» **Task inputs**:
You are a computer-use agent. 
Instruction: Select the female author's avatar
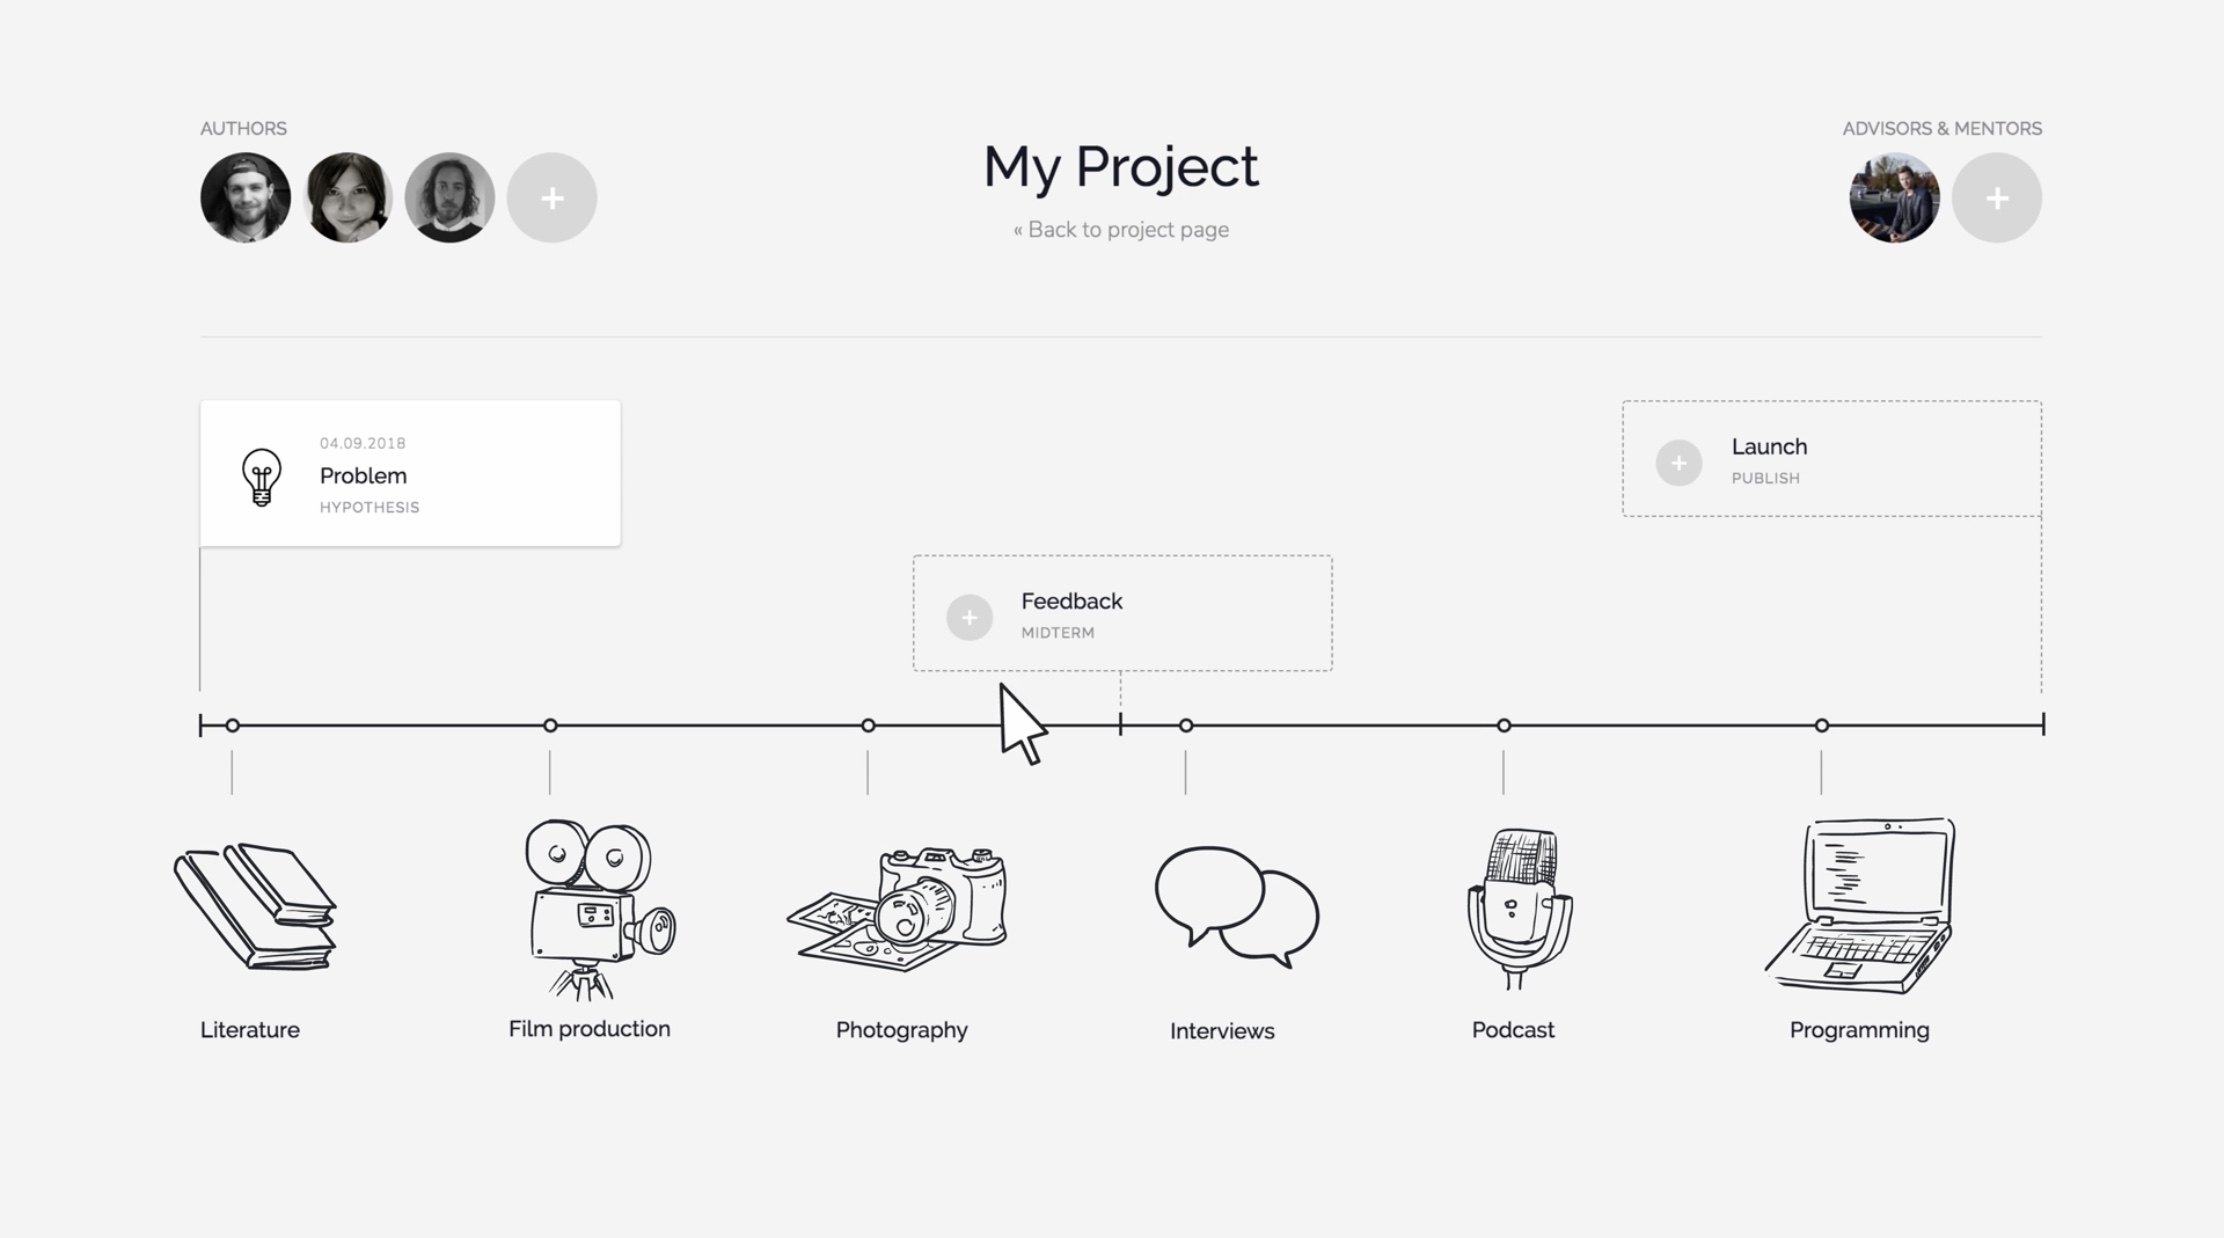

...

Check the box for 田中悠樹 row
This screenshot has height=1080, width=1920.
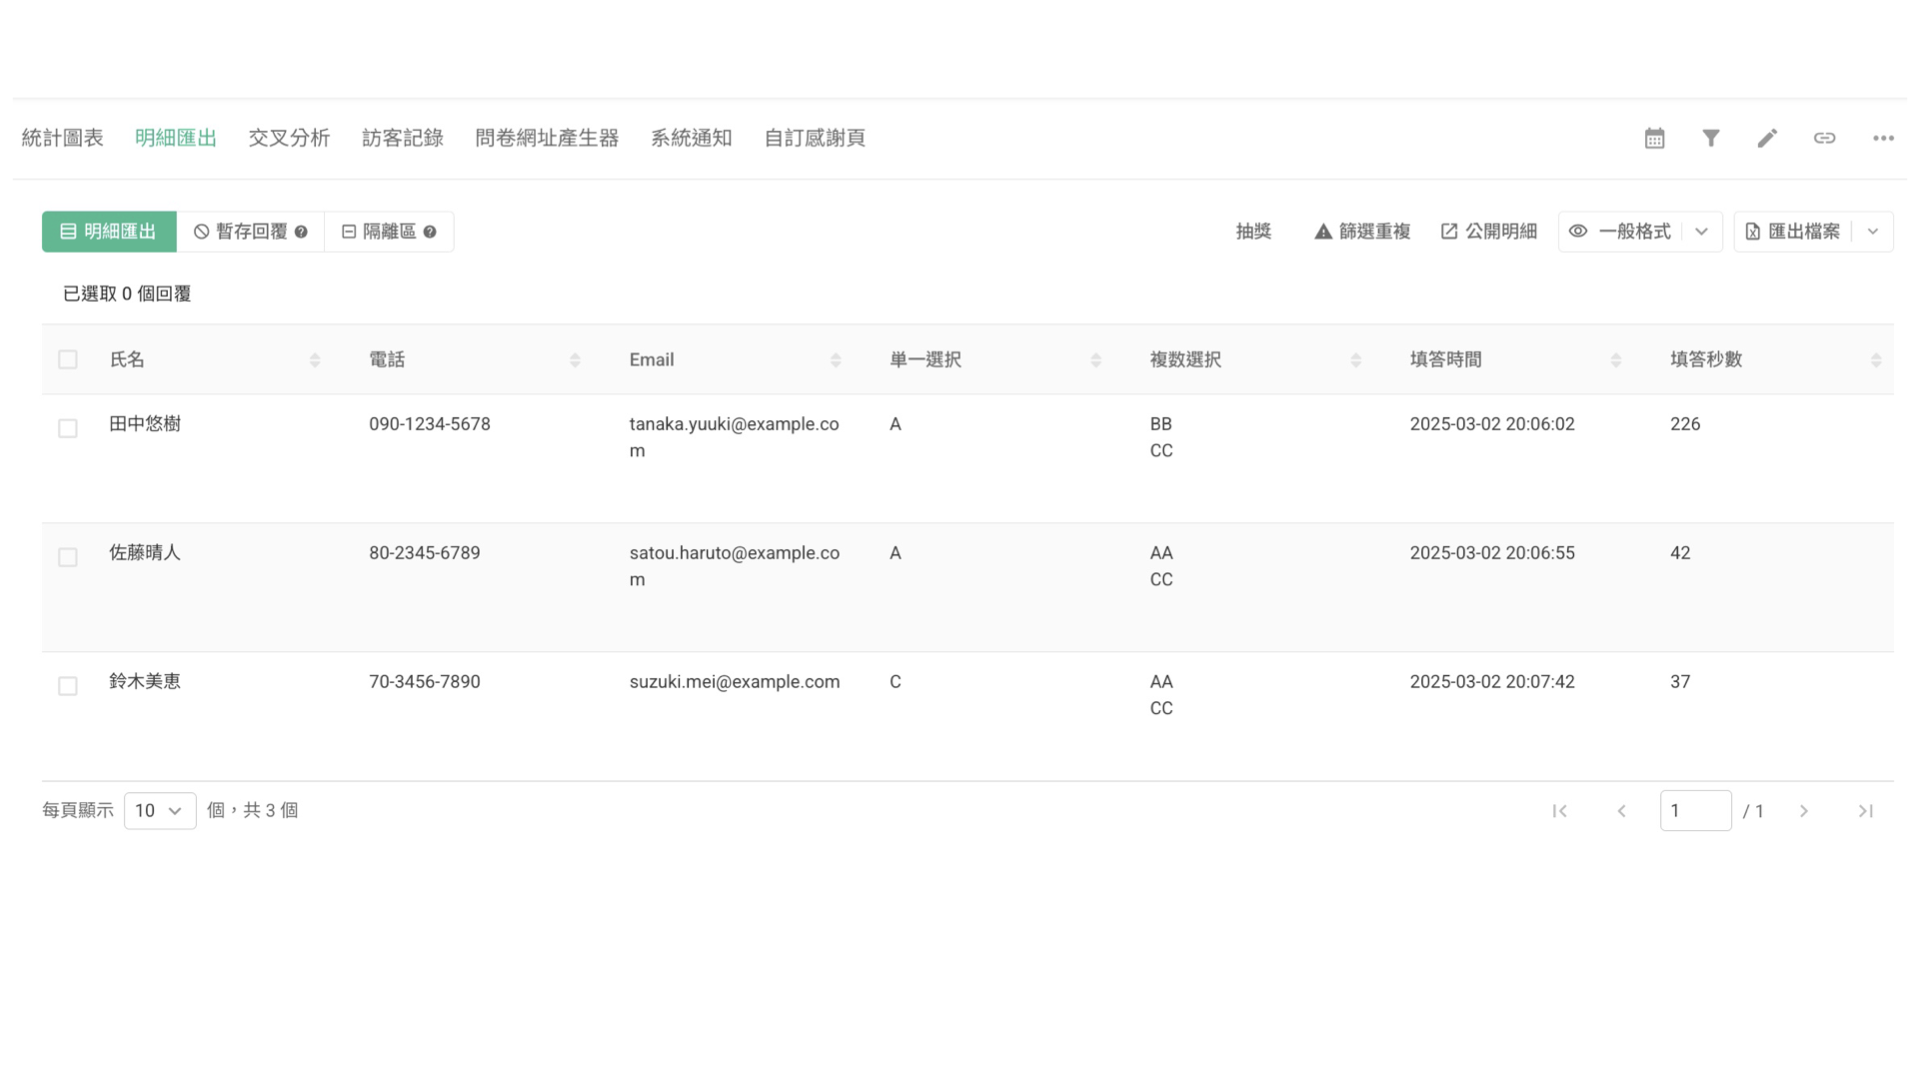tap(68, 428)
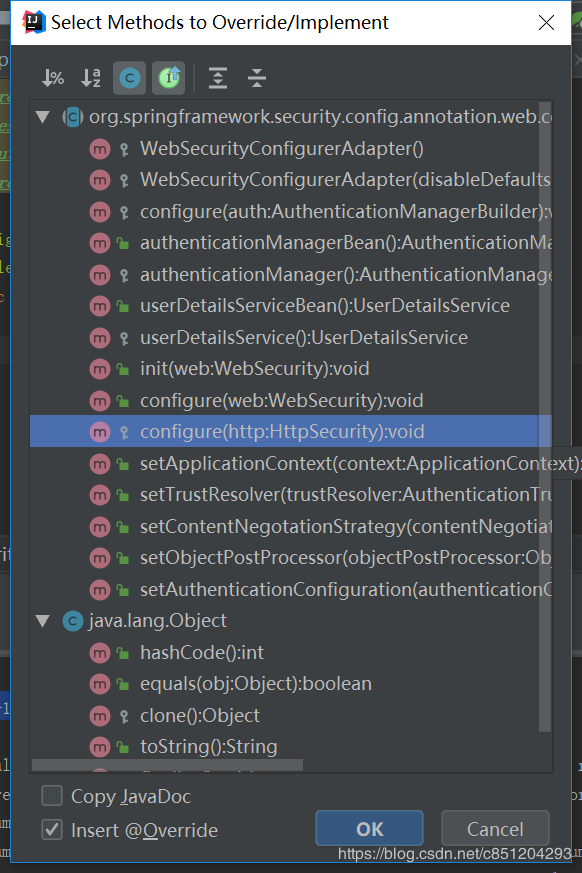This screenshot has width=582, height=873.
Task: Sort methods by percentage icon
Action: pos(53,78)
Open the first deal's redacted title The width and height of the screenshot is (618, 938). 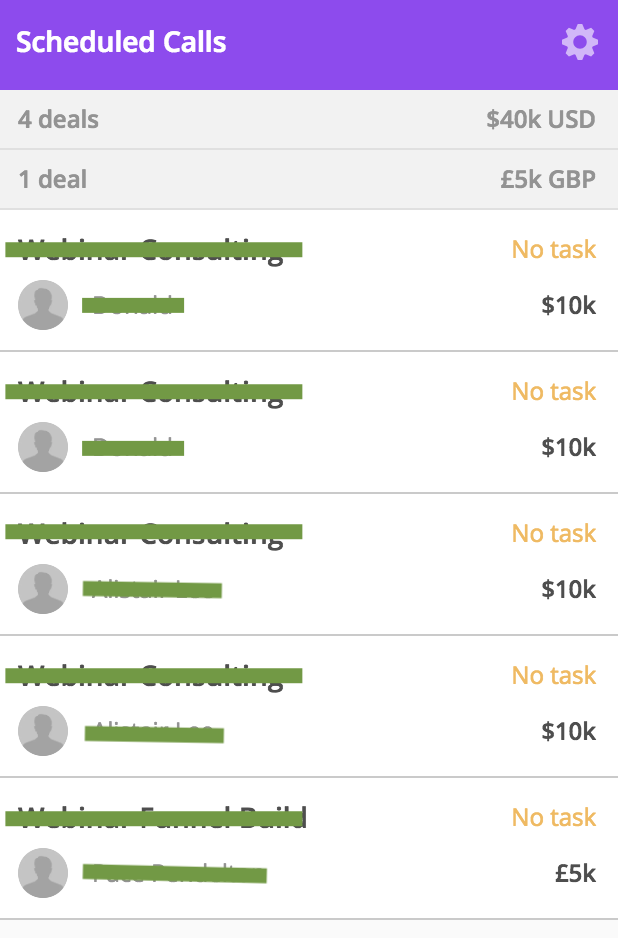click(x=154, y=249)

» **Prompt**: For the material above, reproduce exactly the lines from the line with "You are a computer-use agent." to the line with "Instruction: Select the", inclusive, and exclude all others.

» **Task output**:
You are a computer-use agent. 
Instruction: Select the female author's avatar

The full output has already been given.